Portions of an Arkansas law that would have subjected librarians to criminal charges for letting kids check out books deemed “harmful to minors” were struck down by a federal judge last week, who ruled that parts of the law violated the First and Fourteenth Amendments.
Act 372 , signed into law by Arkansas Gov. Sarah Huckabee Sanders (R) in March 2023, requires public libraries to allow citizens to challenge library materials. Each challenge must undergo a lengthy review process, and challenged books may be moved to an area off-limits to minors.
The law also states that anyone who provides material deemed “harmful to minors”— defined as showing “nudity, sexual conduct, sexual excitement, or sadomasochistic abuse” while also being in the prurient interest, patently offensive, and lacking “literary, scientific, medical, artistic, or political value for minors”—is guilty of a misdemeanor offense, punishable by up to a year in jail.

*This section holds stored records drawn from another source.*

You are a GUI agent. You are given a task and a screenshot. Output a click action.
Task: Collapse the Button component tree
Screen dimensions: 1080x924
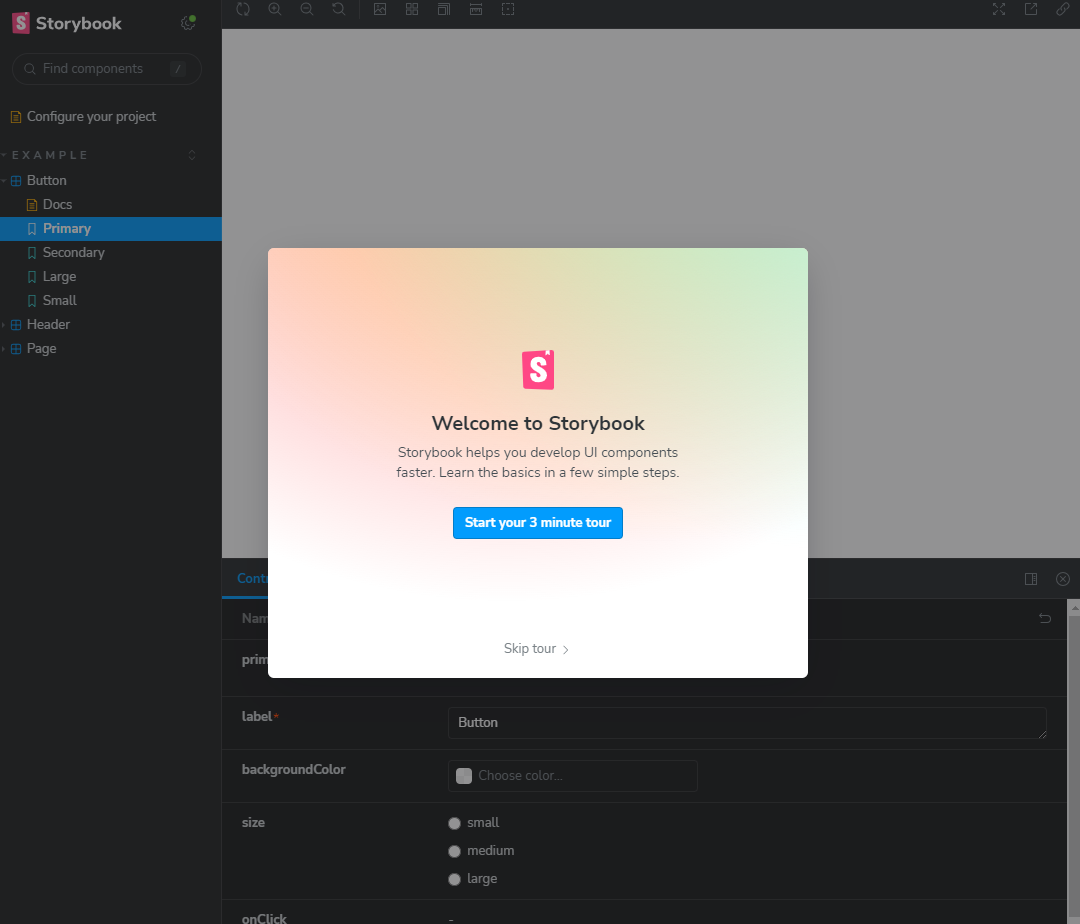(x=6, y=180)
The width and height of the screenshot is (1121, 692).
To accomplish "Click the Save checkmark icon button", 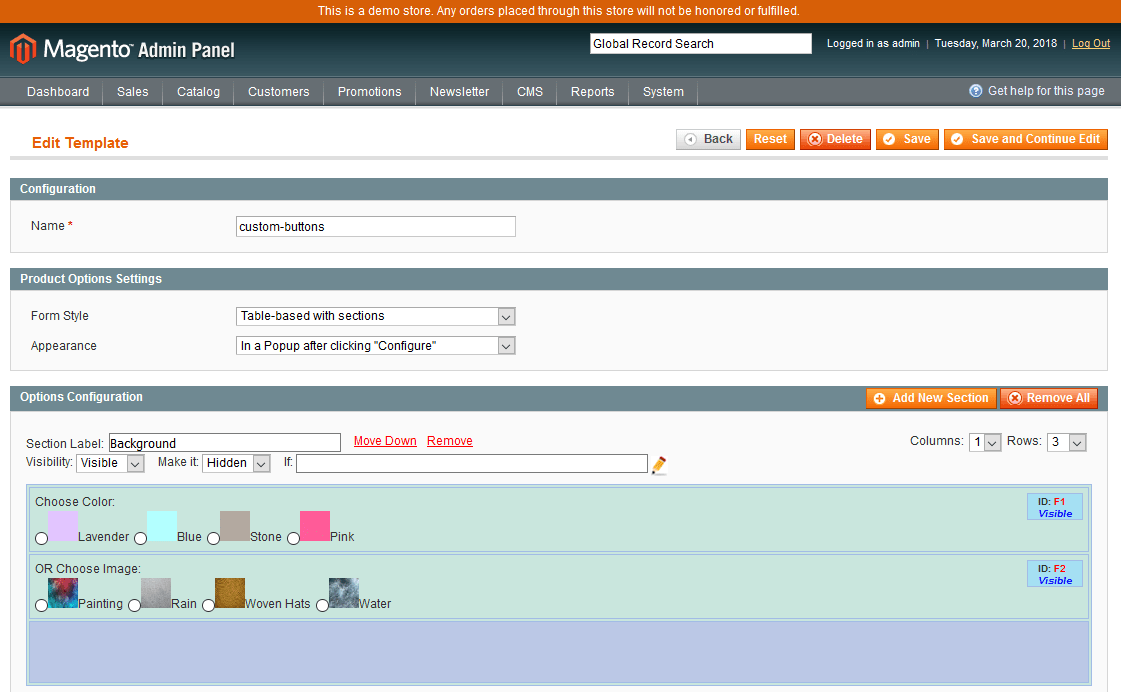I will (x=892, y=139).
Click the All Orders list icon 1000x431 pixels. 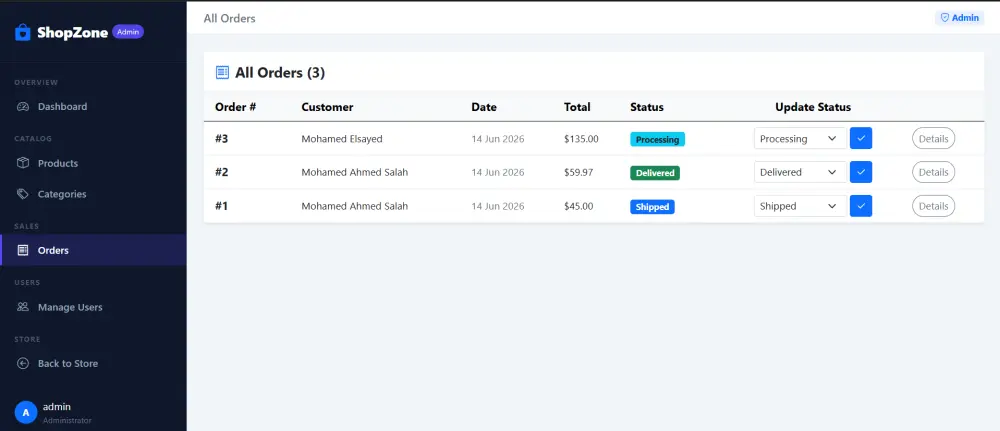pos(223,73)
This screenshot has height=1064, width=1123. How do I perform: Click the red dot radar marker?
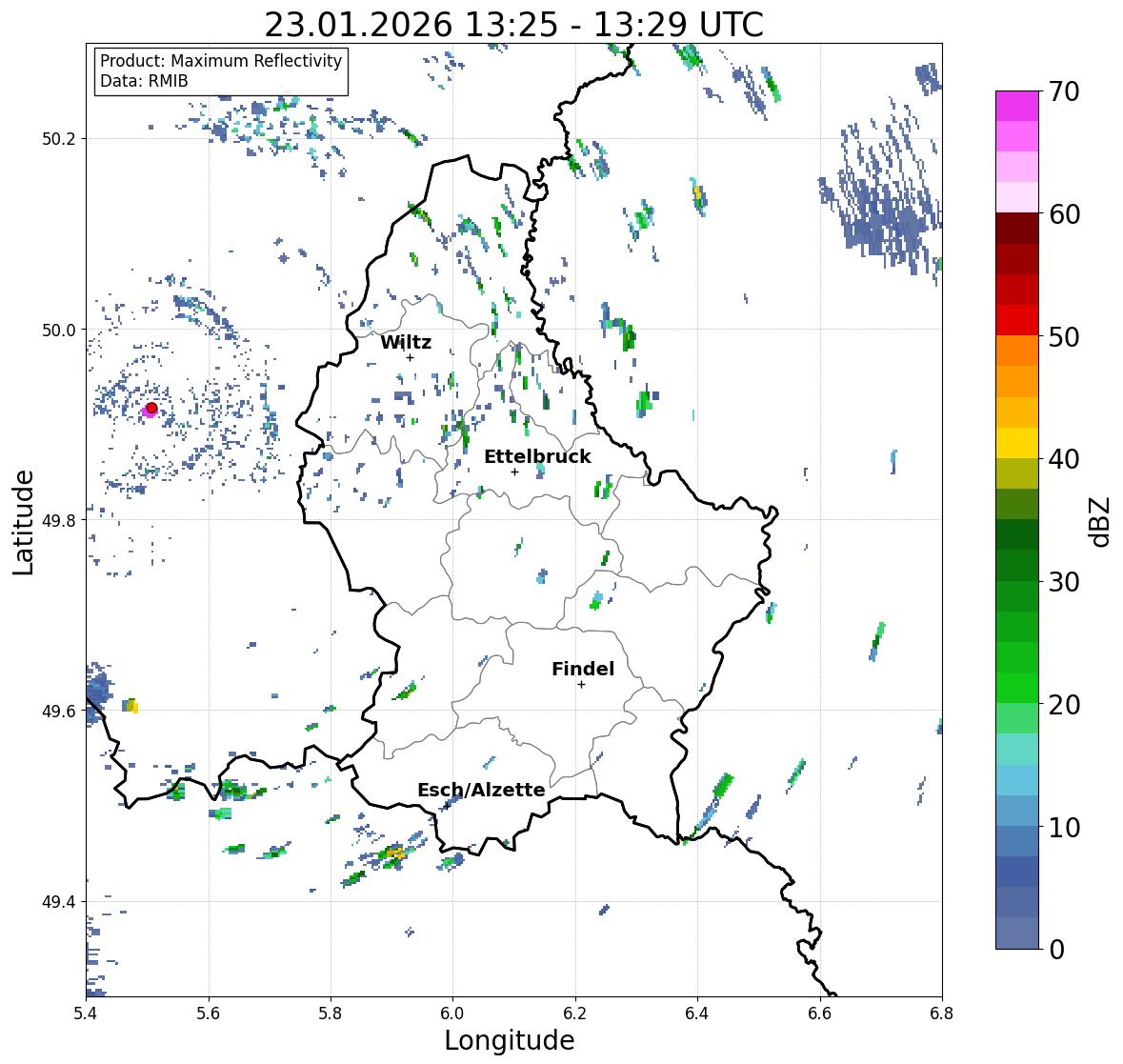151,408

In June 2023, a group of Arkansas public libraries, bookstores, and publishing groups filed a lawsuit challenging the law. The group argued that the threat of criminal prosecution “necessarily [forces] libraries and bookstores to confine to a secure ‘adults only’ area—and so to segregate from their general patrons and customers—any item that might be deemed harmful to the youngest minor, even if there is no constitutional basis for limiting its availability to older minors or adults. Where libraries and booksellers lack the space or resources to construct ‘adults only’ areas, their only choice will be to remove all materials which might be deemed harmful to their youngest, least developed patrons or customers.”